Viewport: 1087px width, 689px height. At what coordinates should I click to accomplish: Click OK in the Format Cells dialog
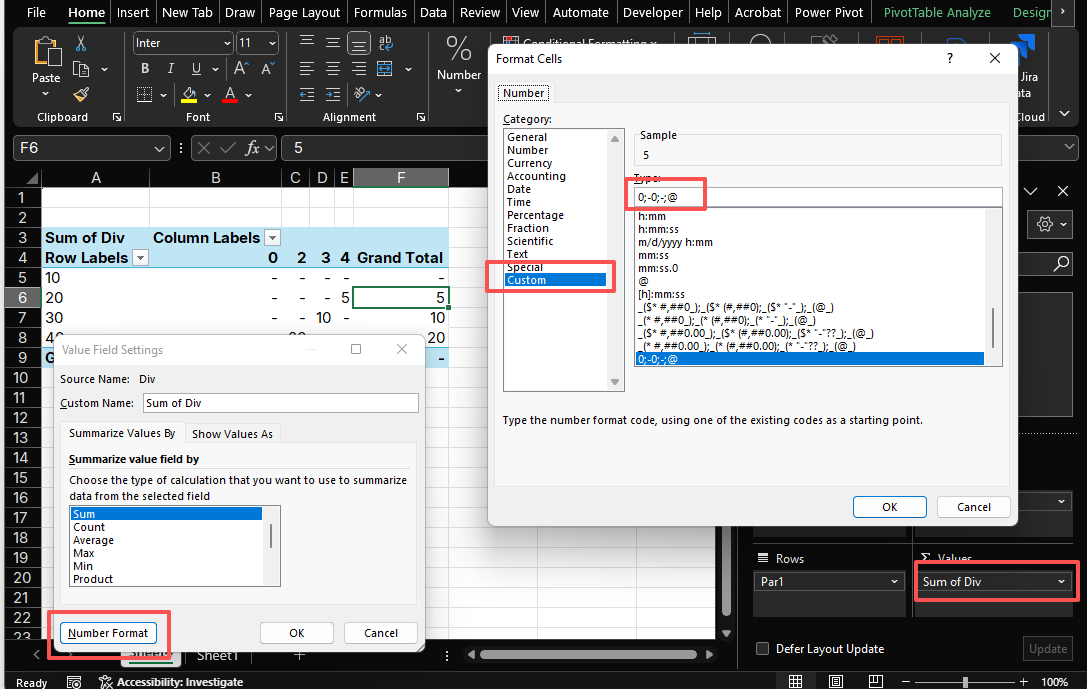[x=889, y=507]
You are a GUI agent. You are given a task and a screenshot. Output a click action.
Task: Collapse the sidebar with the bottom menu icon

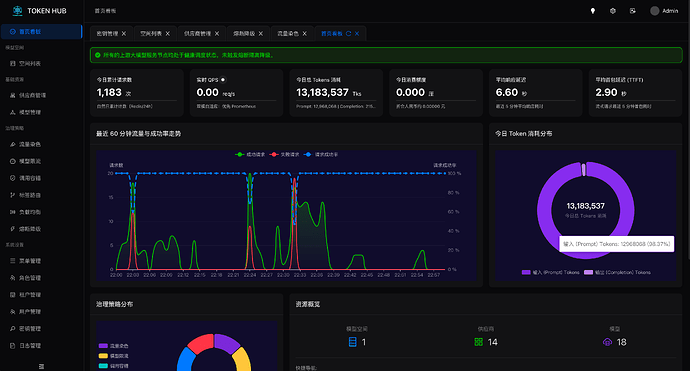(x=41, y=366)
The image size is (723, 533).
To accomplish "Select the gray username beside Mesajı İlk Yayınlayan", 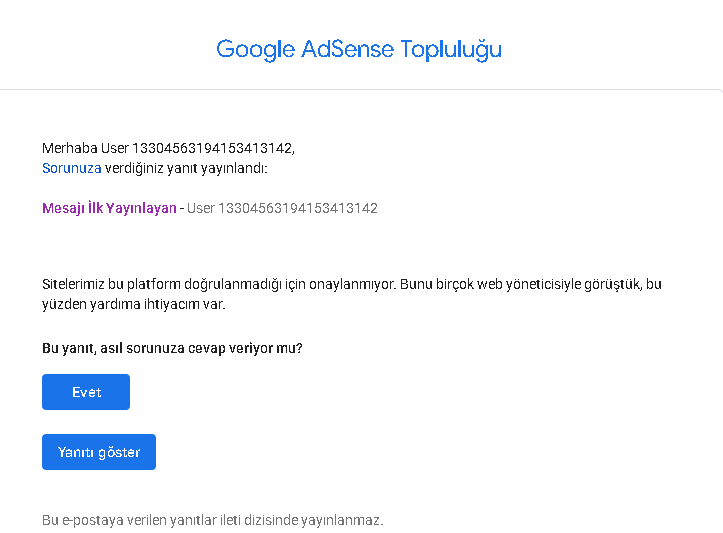I will point(282,208).
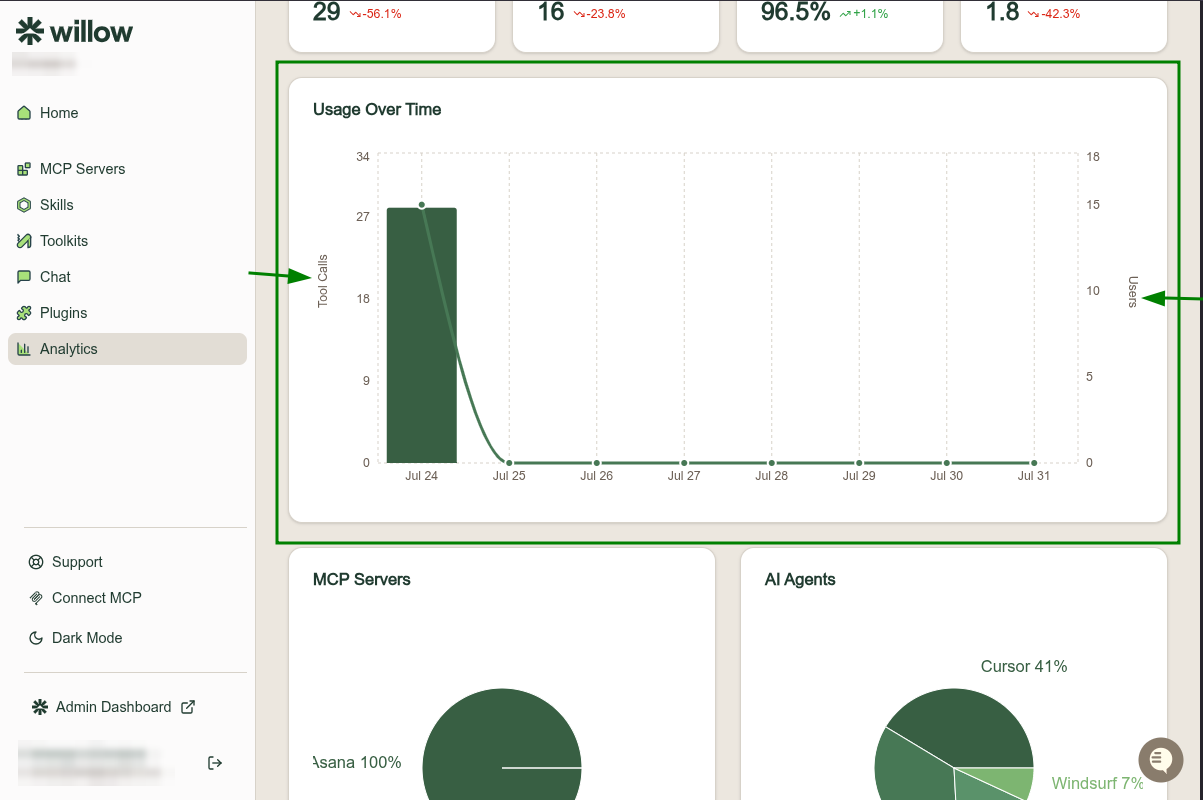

···

Copy exactly the lines from the first line of the records above through the line with "You are a GUI", both included, and nothing else. Pictures stay out.

Viewport: 1087px width, 689px height. At what coordinates should I click to accomplish: Click OK in the Format Cells dialog
[x=889, y=507]
You are a GUI agent. You are given a task and a screenshot. Output a click action.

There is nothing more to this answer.